Tasks to complete
**1.** In the gene expression plotting documentation, what tiny value is added by default to avoid -inf when log values are generated for plots?
**2.** List every gene ID that appears in the example input file shown in the gene expression plotting documentation.
**3.** Continue the gene expression plotting documentation, beginning right after its last sentence.

═════ Source text

SCATTER_COLUMN	-sc, --scatter_column		default None; type column of two samples for comparison in dot plot. Split samples by comma(,). (example "sample1,sample2")

SCATTER_ROW	-sr, --scatter_row		default None; type row of two genes for comparison in dot plot. Split genes by comma(,). (example "geneA,geneB")

input file format (-i, --input)

Input file requires to be tab delimited file. First column and row should be gene ID and sample name, respectively. Gene expression value starts from second columns and rows.

Example of input file looks like followings;

		sample1	sample2	sample3	sample4	sample5
	geneA	1	3	5.5	7	2
	geneB	100	267	55	79	62
	geneC	0.3	0.65	9.5	0.87	2.1
	geneD	205	356	78	67	2900
	geneE	1001	3001	5500	7001	2001
	geneF	2	2	2	2	2
	geneG	0.01	0.03	0.5	0.07	0.02

type of plots (-t, --type)

There are nine types of plot you can choose from bar, box, density, dot, heatmap, histogram, line, scatter, or violin.

All plots are generated by using Seaborn (https://seaborn.pydata.org).

output file name (-o, --output)

Provide output file name.

specific gene id list file format (-g, --gene)

Gene ID should be in first row and split by \n.

Example of specific gene ID list file looks like followings;

	geneA
	geneD
	geneG

(-g, --gene) function automatically selects expression value consistent with provided specific gene ID, and provides "output"_gene_selection.txt file.

Example of "output"_gene_selection.txt file looks like followings;

	geneA	1	3	5.5	7	2
	geneD	205	356	78	67	2900
	geneG	0.01	0.03	0.5	0.07	0.02

log2 transformation (-l, --log) and (-lgn, --log_number)

Provide log2, log10, or loge transform for gene expression value by type 2, 10, or e, respectively in (-l, --log) function. Default of (-l, --log) function is off (None).

To avoid -inf for log2 value for generating plots, (-lgn, --log2_number) function add tiny values (defalut 0.000000001). You can customize this value by type number (example 0, 0.000001, 0.000000000000000001, etc...).

axis (-x, --xaxis), (-y, --yaxis), and (-z, --zaxis)

Default of x-axis, y-axis, and z-axis are sample, data, and gene, respectively. Sample, data, and gene refer to sample name, gene expression value, and gene ID, respectively.

Following table shows which axis you can modify.

══════════
═════ Listed entries

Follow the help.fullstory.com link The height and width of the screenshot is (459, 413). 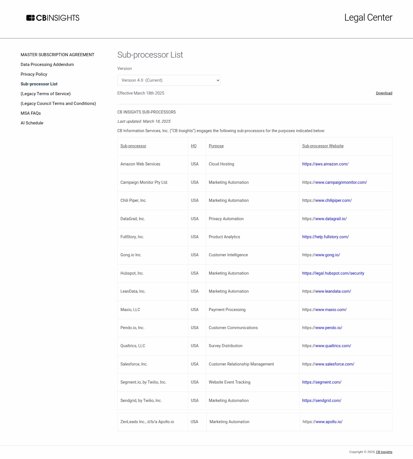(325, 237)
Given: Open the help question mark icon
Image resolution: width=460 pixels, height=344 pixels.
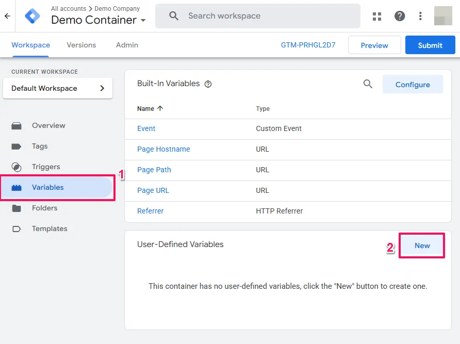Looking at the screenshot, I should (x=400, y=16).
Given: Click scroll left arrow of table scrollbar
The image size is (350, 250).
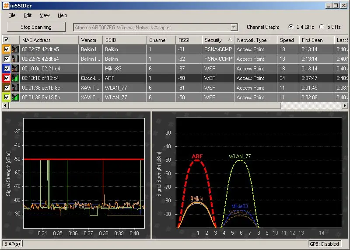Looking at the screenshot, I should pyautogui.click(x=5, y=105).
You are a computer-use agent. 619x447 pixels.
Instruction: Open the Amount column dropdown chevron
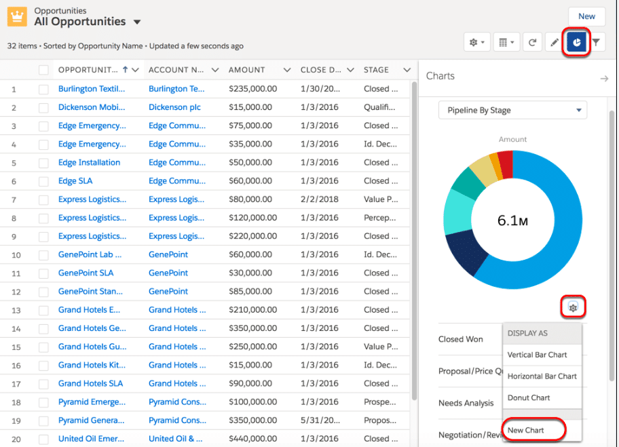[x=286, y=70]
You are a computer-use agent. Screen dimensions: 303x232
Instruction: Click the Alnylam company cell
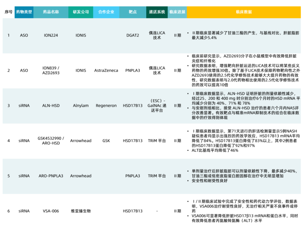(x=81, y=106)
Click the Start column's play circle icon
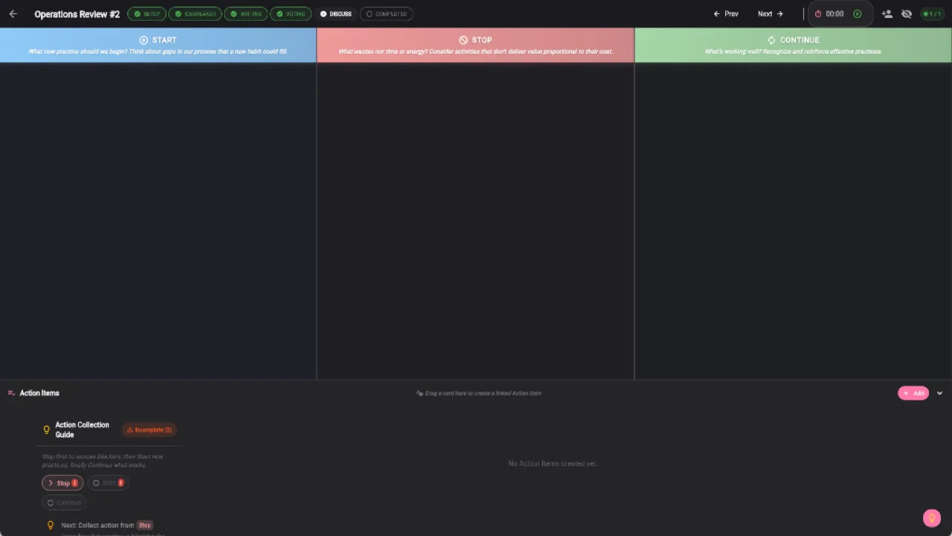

══════════
═════ Listed entries

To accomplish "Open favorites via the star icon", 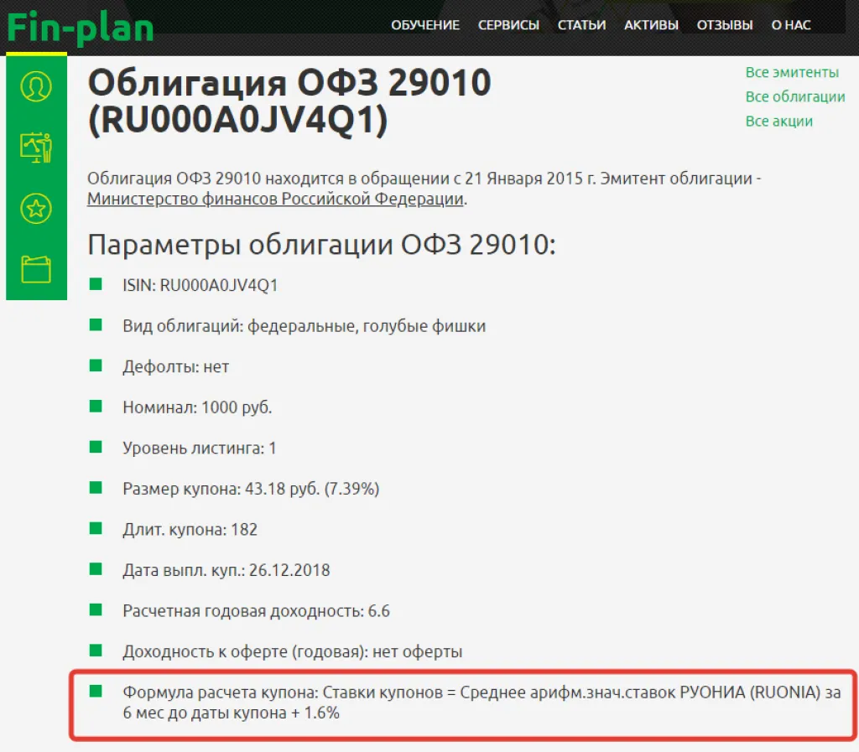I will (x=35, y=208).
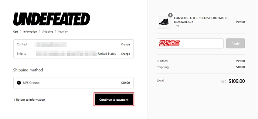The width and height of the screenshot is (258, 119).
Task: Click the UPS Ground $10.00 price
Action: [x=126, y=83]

══════════
═════ Listed entries

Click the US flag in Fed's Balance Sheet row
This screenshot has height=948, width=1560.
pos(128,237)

══════════

Results by task
**1.** 0.000000001

**2.** geneA, geneB, geneC, geneD, geneE, geneF, geneG

**3.**
plots		x-axis	y-axis	legend
bar		x	y	z*
box		x	y
density		x*
dot		x	y	z*
heatmap		x*	z*	
histogram	x*
line		x*	y(data)	z*
scatter
violin		x	y

*(sample or gene)

color settings (-c, --color)

Seaborn color palette (https://seaborn.pydata.org/tutorial/color_palettes.html) is using for color setting. Setting is followings;

settings	palette			color description
1		RdBu_r (default)	red to blue 
2		Reds			red to white
3		Blues			blue to white
4		RdYlBu_r		red to yellow to blue
5		RdGy_r			red to glay
6		Paired			read seaborn website
7		cubehelix		read seaborn website
8		muted			read seaborn website
9		hls			read seaborn website
10		Set2			read seaborn website

save figure format (-f, --figure_save_format)

Provided save figure format. Default is pdf, you can also choose eps, jpeg, jpg, pgf, png, ps, raw, rgba, svg, svgz, tif, or tiff

style settings (-s, --style)

Seaborn set_style and set_context (https://seaborn.pydata.org/tutorial/aesthetics.html) is using for style setting. Setting is followings;

set_style and set_context are background settings and size (paper; small and talk; large), respectively.

settings	set_style	set_context
1		whitegrid	paper
2		whitegrid	talk
3		white		paper
4		white		talk
5		darkgrid	paper
6		darkgrid	talk
7		dark		paper
8		dark		talk

z-score transformation (-zs, --zscore)

(-zs, --zscore) function can be used for heatmap. Z-score application for column (-x, --xaxis) and row (-z, --zaxis) are 1 and 2, respectively.

cluster function for heatmap (-cc, --cluster_column) and (-cr, --cluster_row)

Apply clustering in column and/or row by type 1.

scatter plot two dataset setting (-sc, --scatter_column) and (-sr, --scatter_row)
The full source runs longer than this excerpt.